I have had an eheim for 3 days and it made this noise and had bubbles so i reversed the water flow, filled it up again and made sure everything was working.

It was fine for one night and now that someone moved it, its making noise again please help!? thanks


----------



## m_attt (31 Mar 2011)

sounds like trapped air, the best way to get rid i found is but the intake pipe as close to horizontal as possible wile keeping the end under water (taking the strainer of helps) then do short sharp pumps of the primer and you should see a big bubble moving in the intake and come out. then try it again.


----------



## gregalon (31 Mar 2011)

Hi thanks but I don't have a primer what is that and where can I get one? cus ive just been using my mouth to create pressure and to suck the water out? thanks gregalon


----------



## m_attt (31 Mar 2011)

ive only used newer eheim filters, but does the one on yours not have a button or lever that you pump to fill it an get rid of air?


----------



## dw1305 (31 Mar 2011)

Hi all,
No, the "Eheim Classics" don't have a prime button, you can get a "priming attachment" from Eheim, but I've never bothered. I don't bother with the double tap on the top hose either, I just have a straight run of hose from the outlet to the spray bar.That is partially why they are such good filters, there is very little to go wrong, they last for ever, you can always get the bits for them and the water must pass through the filtration medium. I always think of Clive's great description for external filters "_just a pump in a bucket_". I've got both a 2211 and some 2213's and they are great little filters.

To prime the filter, connect the bottom (inlet hose) to the filter body, and make sure there is a reasonable drop from the inlet (immersed in the tank). Don't turn the filter on, open the double tap and the water should flow under gravity into the filter body, (you can see it filling through the translucent green body of the filter).  When the filter body is full, insert the end of the outlet hose into the tank, (make sure it is under the water) and turn the filter on.
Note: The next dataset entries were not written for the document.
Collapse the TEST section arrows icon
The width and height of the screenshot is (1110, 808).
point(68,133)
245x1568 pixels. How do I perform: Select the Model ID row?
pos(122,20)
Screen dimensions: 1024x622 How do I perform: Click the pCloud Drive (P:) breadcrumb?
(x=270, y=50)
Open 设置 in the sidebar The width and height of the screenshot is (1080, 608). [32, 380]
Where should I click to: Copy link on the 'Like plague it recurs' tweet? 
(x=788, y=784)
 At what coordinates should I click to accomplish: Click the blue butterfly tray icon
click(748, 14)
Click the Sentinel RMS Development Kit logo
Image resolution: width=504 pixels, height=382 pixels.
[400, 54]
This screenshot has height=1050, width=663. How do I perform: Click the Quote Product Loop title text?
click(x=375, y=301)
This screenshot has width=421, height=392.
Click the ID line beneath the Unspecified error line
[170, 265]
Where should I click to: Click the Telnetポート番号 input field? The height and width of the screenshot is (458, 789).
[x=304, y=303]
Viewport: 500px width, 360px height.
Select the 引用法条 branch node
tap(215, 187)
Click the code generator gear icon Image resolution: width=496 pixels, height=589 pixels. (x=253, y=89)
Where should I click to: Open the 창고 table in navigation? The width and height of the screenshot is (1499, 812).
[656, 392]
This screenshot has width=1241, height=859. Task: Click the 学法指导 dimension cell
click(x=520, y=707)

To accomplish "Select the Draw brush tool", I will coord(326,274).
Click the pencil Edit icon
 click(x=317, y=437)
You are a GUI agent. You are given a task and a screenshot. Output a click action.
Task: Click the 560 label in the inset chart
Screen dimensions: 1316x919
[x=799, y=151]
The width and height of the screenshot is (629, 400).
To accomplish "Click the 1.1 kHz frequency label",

A variety of bubbles and water should then come out of the outlet hose, if it only air comes out turn the filter of and suck on the hose until there is water in the outlet hose, then turn the filter back on. 

Once the water is flowing freely, without too many bubbles, connect up the spray-bar, turn the filter on and off a couple of times whilst rocking it back and forward. Once it has purged the air bubbles it should be entirely silent, unless you put your ear right up to the filter head, when the impeller hum can be heard. If it becomes noisy again within a couple of minutes you have an air leak somewhere (could be the hose connectors, but is almost certainly the gasket between the filter head and body). In this case you need to take the head off, re-seat the gasket, and prime again.

After that the filter will only become noisy again if the flow into the filter head is impeded, at which time it will need a clean (you may find the bottom hose is full of debris). I put a sponge on the inlet hose, and this means the filter only needs cleaning every 6 months or so. As long as you keep the inlet hose under water while you take the sponge of for a rinse you shouldn't have any problem with air bubbles. If it is a very bare tank you may struggle to hide the sponge, and if you do have an internal sponge, and do more maintenance, it might be worth using both double taps, as these make it easier to remove the filter body. 

These are the sponges I use, I sew them up from a square of PPI10 sponge with nylon thread, and slip them over the inlet strainer, they less than a pound each and they take about 5 minutes to sew up, I bought my last lot of sponge from here: <http://www.pumpsandspares.com/other-items/miscfoamsbrushes.php>, the "TFGS12000" . This is the finished filter sponge.





cheers Darrel


----------



## gregalon (31 Mar 2011)

Wow darrel that was seriously useful! it's all fixed for now there was air being let in by the intake bit as the screw was coming lose its working fine now! I actually have cheap knock off lily pipes from china so i don't need the sponge (once my lily pipe broke though and I had to scramble because my otocinclus got sucked up! thanks again and regards,
greg.


----------



## dw1305 (31 Mar 2011)

Hi all,


> air being let in by the intake bit as the screw was coming lose


 Pleased its sorted. 





> I actually have cheap knock off lily pipes from china so i don't need the sponge


After I wrote this I thought that I'm probably the only member of UKAPS who would consider a very large, very DIY, big green sponge, with a distinctly wavy seam, acceptable for their tank on aesthetic grounds.

cheers Darrel


----------



## mdhardy01 (31 Mar 2011)

dw1305 said:
			
		

> Hi all,
> 
> 
> > air being let in by the intake bit as the screw was coming lose
> ...


Darell I'm sure your not the only one with big green badly stitched sponge in your tank?
Maybe we should do a poll
LOL???


----------



## gregalon (1 Apr 2011)

dw1305 said:
			
		

> Hi all,
> 
> 
> > air being let in by the intake bit as the screw was coming lose
> ...




I used to have an enormous internal filter so when I decided to go for external, I decided to go for the whole thing (without the ridiculously expensive ADA kit though . Anyway its working fine and my rummynoses are happy, I just have to find a way to reduce the flow so that my Siamese fighter is happy!
thanks.


----------